And I married her, not because I turned away from your love, from your jealousy, nor because of the love for my new wife, nor yet because of a desire to have even more children.  No, those I have are enough!  I am well satisfied on that score.
No, I’m doing all this because I want us to live well, missing out on nothing.  I am only too well aware just how much people shun the poor.  Then, I also wanted my children to be brought up equal to my birth and to have other children who’ll become their brothers and equals.  That’s why I’ve decided to unite the two families and to live happily.
You have no need for any more children but I? I need those new children. I need them to help those I have now.  They will be a great advantage to me. Am I wrong?
Surely, even you wouldn’t  disagree, at least not if the pain of missing out on some sex did not hurt you so much.
569
But then again, that’s how you women are!  When the duties of the wedding bed are maintained, all is well –you’re fully satisfied. But when something goes wrong with that bed, everything – good things, beautiful things and things of use are turned into hateful things!
By Zeus!  It would have been far better if men, somehow gave birth and women simply didn’t exist.  How happy men would be then!

 

Chorus:
An eloquently speech, Jason.  Nevertheless, my own heart says that you should not have betrayed your wife.

Medea:
My views differ to those of many folk.
What I believe, for example is the more eloquent the misfit, the greater the punishment he deserves because, thinking that his eloquence and his pretty words will get him out of any injustice, he has the audacity to commit even greater evils.
We should certainly not consider such men to be wise!
It is the same with you, Jason.  Don’t just stand there pretending that you are an honourable man and a great orator because just one word from my lips will topple you completely.  To put it in simple words, for you, Jason, if indeed you were an honourable man, you would have tried to persuade me that this new wedding was a good thing before you went ahead with it, instead of working on it in secret, behind your own family’s back.

Jason:
Oh, sure, yes!
I can see it now!  You would be really understanding then, wouldn’t you, about my marriage!
Look at you!
You can’t shed this dreadful anger of yours even now!

591
Medea:
No, that’s not what bothered you Jason!  That’s not it at all!  What, in fact bothered you was that you would be entering your old age still married to a foreigner.

 

Jason:
I’ve told you before and I’m telling you again now.  I have not married into royalty out of love.

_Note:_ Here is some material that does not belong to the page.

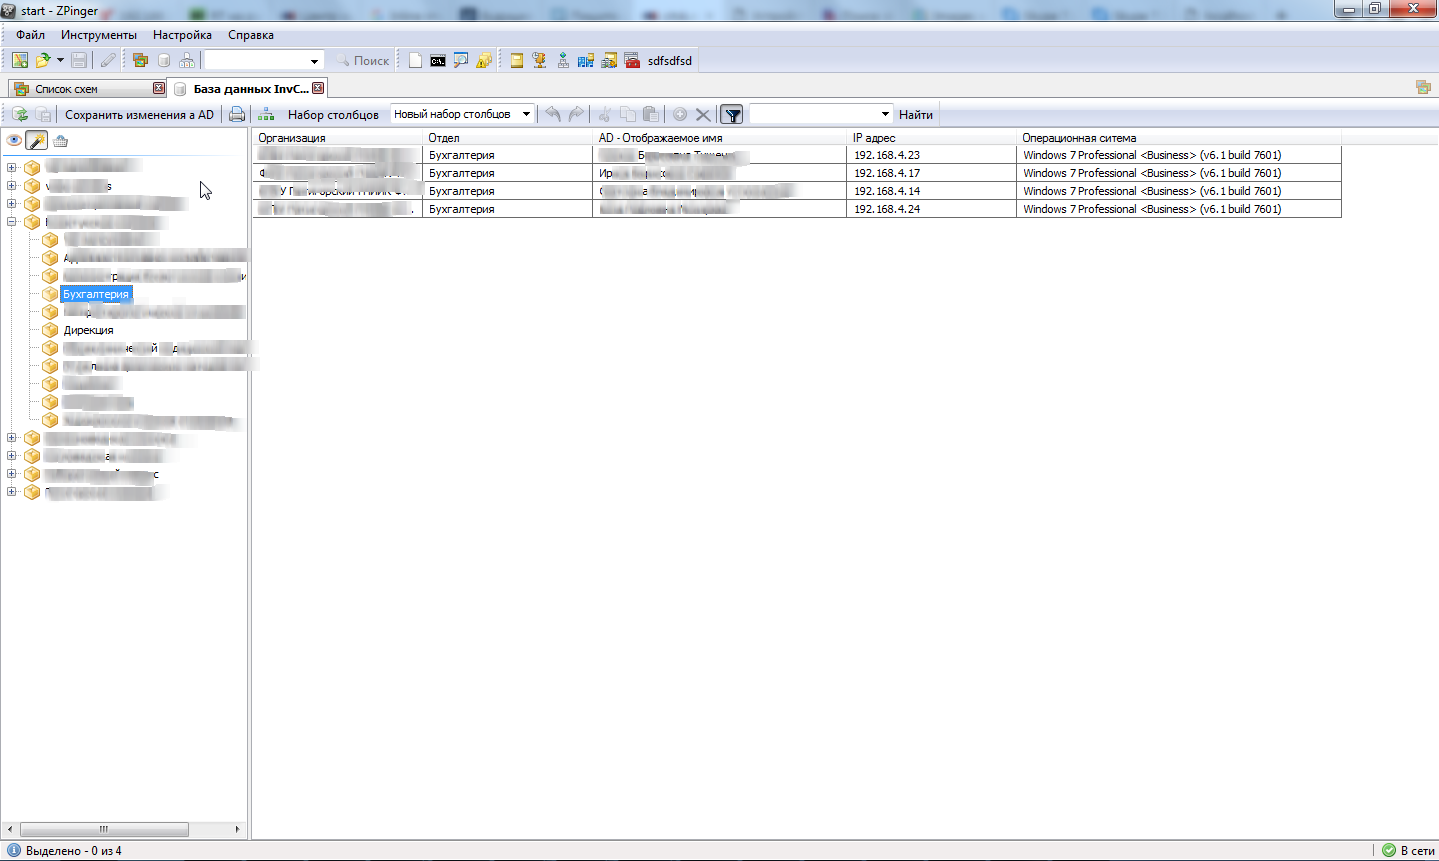Click the 'Найти' button

[x=915, y=115]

I did so because I wanted to save you and to give to my children royal siblings, from the same blood, siblings who will protect our household.

Medea:
I hope I’m never given such prosperity by means of such bitterness and such wealth by means of such a sad soul.

Jason:
One day, Medea you’ll think differently and you’ll act more wisely.  Let not joy ever appear to you as something bad and happiness as something unhappy.

Medea:
You mock me.  You make fun of me because you have a place to stand on, a house, whereas I, I, on the other hand, will be thrown out of here, alone and desolate.

Jason:
Accuse no one else, woman.  You’re the cause of your own fate.

Medea:
Why is that?  Is it perhaps because I have married and betrayed my husband?

Jason:
No, but because you’ve uttered sacrilegious curses to the royal family.

Medea:
True.  Yes, it’s true. And I did so not only to them but to your own household as well.

Jason:
Ha!  I’m not interested in what you have to say now.  Just tell me if you want some money before you and the children leave.  I’d be quite happy to provide you with plenty of that and with plenty of referrals to my friends.  They will do everything in their power to help you. Reject the offer and you’ll prove yourself to be a fool; accept it, calm your anger and your benefits will be many.

614
Medea:
I need neither your money nor your friends.  Gifts from an evil man are of no use at all to anyone.

Jason:
Fine! But remember I, on my part, have the gods as my witness.  They know that I am ready to provide you and the children with anything you need.  You, on the other hand, reject all the good things offered to you and arrogantly send away those who want to help you.  For this, you’ll suffer even worse.

Medea:
Go!
Go now!
The longer you stay away from your new little home the more your heart suffers for your new bride.
Enjoy your marriage!
Though, perhaps, with the aid of the Gods, you’ll see that this… this new marriage of yours is not what it seems to be.  Perhaps you will even come regret it.


Exit Jason

 

  1. Which argument do you most support: Jason’s or Medea’s?

  2. It could be argued that Medea is rejecting her traditional role as a woman because she tries to seek revenge by herself, rather than relying on a male family member. However, what does she mention here that implies her only option is to try to seek revenge by herself?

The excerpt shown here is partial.